My main problem was that I have 2 separate projects: 1) a spring boot project 2) a JS application. JS application contains form html itself (or JS in this case) since I don't want any front end code to be or come from backend (spring boot project) while all the login logic is in spring boot spring security.
If I disable formLogin (which I have to do, no to use spring login form) I get no /login endpoint.
To summarize, I want to use spring security while bypassing spring login form (this way backend contains login logic, which can be accessed by any form, or that is the idea).
While I'm not quite there yet, I'm getting there.
For anyone that's curious, this is the article that helped: spring security without login form
You are trying to do authentication with ajax, so you can not redirect to any other page dependent on server response, you should do that in you JS(e.g. window.location.href).
Now let's talk about the form login in your case.
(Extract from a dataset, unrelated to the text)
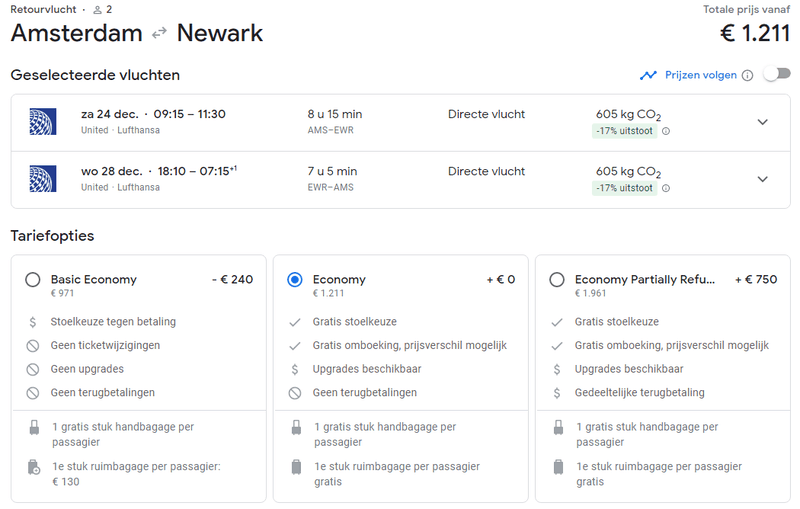The width and height of the screenshot is (800, 509).
Task: Click the passenger count icon at the top
Action: pyautogui.click(x=96, y=9)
The UsernamePasswordAuthenticationFilter is enabled based on your configuration.
.formLogin()
.defaultSuccessUrl("/", true)
.permitAll()
This filter will get username and password from the request params.
protected String obtainUsername(HttpServletRequest request) {
return request.getParameter(usernameParameter);
}
protected String obtainPassword(HttpServletRequest request) {
return request.getParameter(passwordParameter);
}
But you are trying to send a json body to the server, so it can not get the right credential. You should change it to a form request.
Next one is about the fail redirect url, now you should know the ajax can not redirect to an other page, the default failureHandler in you configuration will redirect to the login page with error, now you are using ajax, so you just can get the HTML, I think you can just validate the request based on the header(e.g. 401), here is an example.
.formLogin()
.failureHandler(new SimpleUrlAuthenticationFailureHandler())
Here is the code in SimpleUrlAuthenticationFailureHandler
if (defaultFailureUrl == null) {
logger.debug("No failure URL set, sending 401 Unauthorized error");
response.sendError(HttpStatus.UNAUTHORIZED.value(),
HttpStatus.UNAUTHORIZED.getReasonPhrase());
}
You can get the result based on the header and the body.
Now I think your should know the defaultSuccessUrl in your configuration will not work as you expect. You need to implement you own AuthenticationSuccessHandler.
The last one is about your form authentication, the form authentication most of it is based on cookie, I think all your requests should contains the cookie to the server after login successfully. Maybe you can research JWT to instead.
The HTML is the default login form.
Why did you define formLogin()?
You must send username and password in the Authorization header not in the body.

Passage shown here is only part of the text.